During the war the Whites operated 13 concentration camps. Prisoners were starved to death, and many died of the Spanish Flu thanks to unsanitary and crowded camp conditions. Even after the war ended, those in the camps continued to die. Marko Tikka writes of the Tammisaari camp:
“During the summer, an average of 30 prisoners died every day. In total, almost 3000 prisoners died and were buried in what would be the biggest mass grave in Finland, just outside the prison.”
When a doctor’s report of the dismal conditions of the condemned was leaked by socialists to the Swedish press, the world was shocked. Worried that they would not be granted their independence because of international knowledge of the killings, the Whites were forced to improve the conditions of the camps. By the end of the summer, only 20 people rather than 30 people were dying every day at Tammisaari. However, given the threat of the continued existence of the Bolsheviks in Russia, this token “improvement” was enough for the international community.
Even after the end of the Civil War, the White Finns would continue to fight in Karelia, the sparse backcountry of Eastern Finland which the White Finns admired poetically but whose people they seem to have despised and killed nearly as wantonly as they executed captured Red Finns. As one White Finn soldier in Karelia reported:
“As much as I adore the nature of Karelia, I do not after all want to live here. I cannot agree with the Karelian people, they resemble too much the Russians, that is how it is.”

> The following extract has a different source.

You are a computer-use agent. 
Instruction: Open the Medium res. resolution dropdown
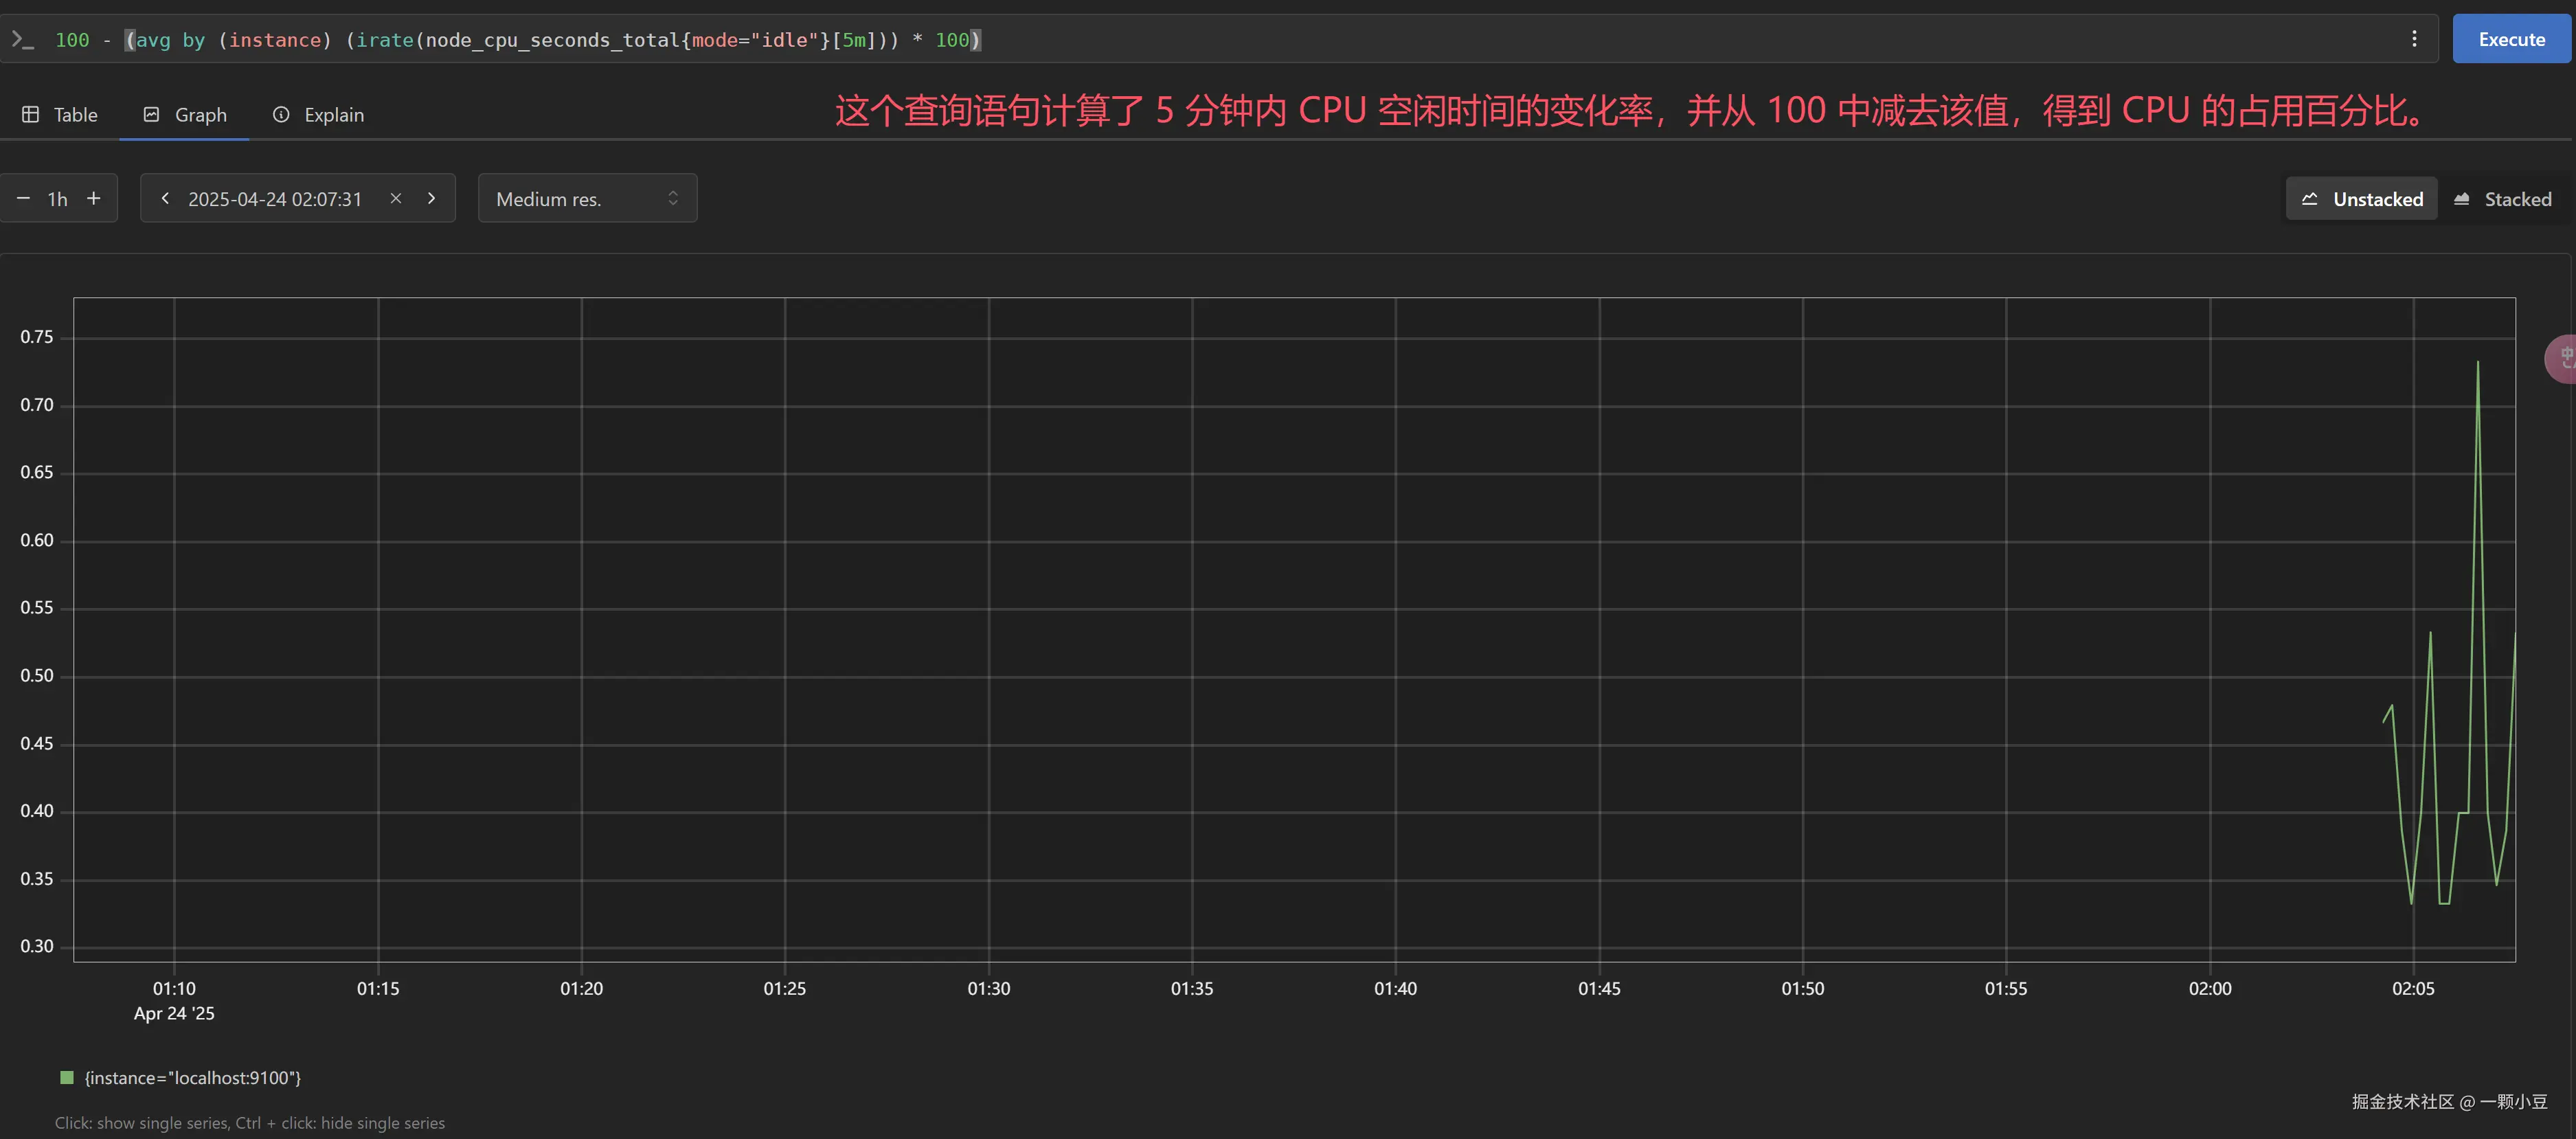587,199
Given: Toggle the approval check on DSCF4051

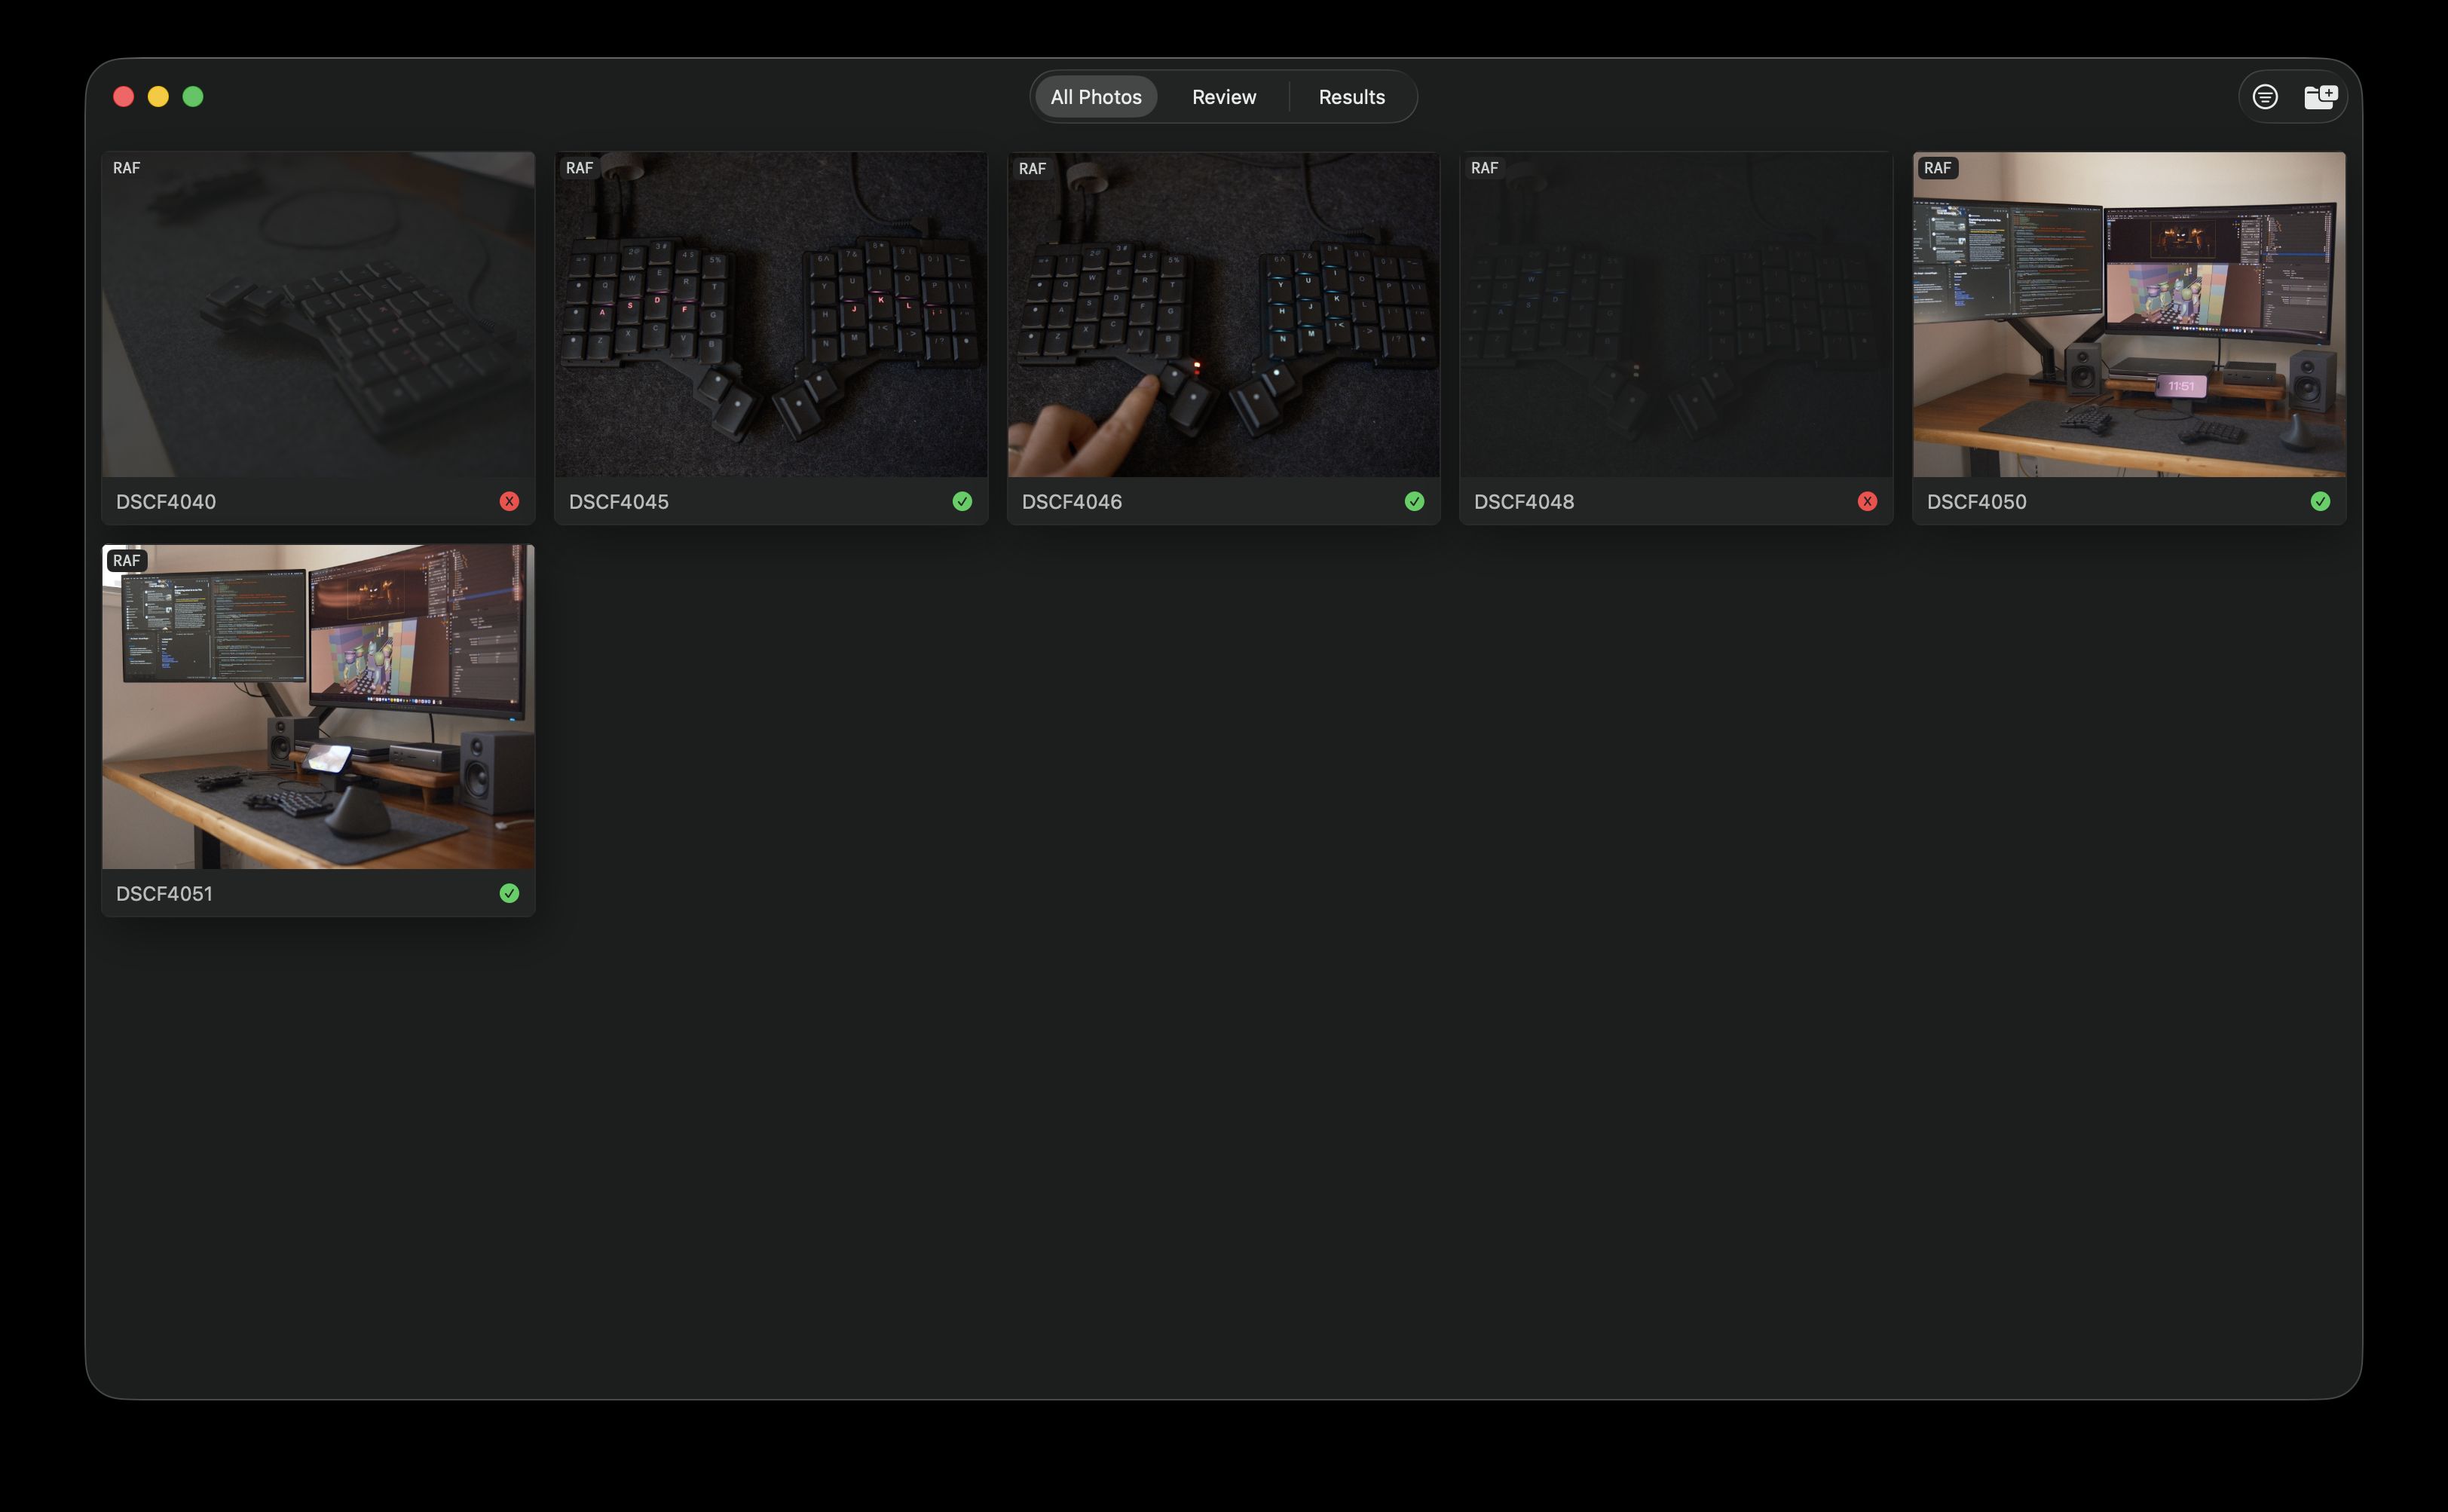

In Western history we are not encouraged to remember that there was a Finnish Civil War, let alone to ruminate on who it is that won — the rising middle class and their beneficiaries — and how they did it — extermination and suppression. We are encouraged to see Nazi Germany and the clear evil of the Nazi regime as the force which brought concentration camps and extermination into the world, only to have those evils vanish along with the regime. In our history, the Soviet Union attacks Finland unprovoked in the Winter War of 1939, which explains the Finnish attack on the Soviet Union alongside Nazi Germany in 1941.
With the Civil War in mind, the Soviet invasion makes more sense — Finland had shown its willingness to wipe out a worker’s revolution, and to do so with a brutality that Stalin would seek to match. The close cooperation with Nazi Germany also makes more sense, as the Finnish participation in the blockade and starvation of Leningrad was a necessary favour for Nazi Germany, which had directly assisted Finland’s advance into Karelia on the condition that the Finns would help secure the noose around Leningrad. Germany had even ultimately ended the Finnish Civil War by asking Finland to formally request help, and then sending an invasion force to hit the garrison at Hanko, then Helsinki and Lahti and a number of other vital cities.
Today the Social Democratic Party of Finland (SDP) is the majority political party in Finland, having ultimately chosen to stay quiet during the Finnish invasion of the Soviet Union with the Nazis in 1941, and subsequently squelching the newer Communist Party of Finland’s (SKP) attempt at establishing an international and Soviet-aligned left party. No doubt the SDP survived because of obedience in a time of NATO domination, and they backed the winning horse in the race — at once a great win for the establishment of a modern Finland with social-democratic values, but on the timetable of the landed elite rather than the workers.
Even more importantly we should look at Finland’s complex identities in the Civil War and realize that this is the truth in all countries. In Finland, like Vietnam, like China, both the communists and the nationalists were patriots fighting for independence. In Finland, like Vietnam, like China, the nationalists received international support and were by any statistical measure more excited to commit murder than those who opposed them.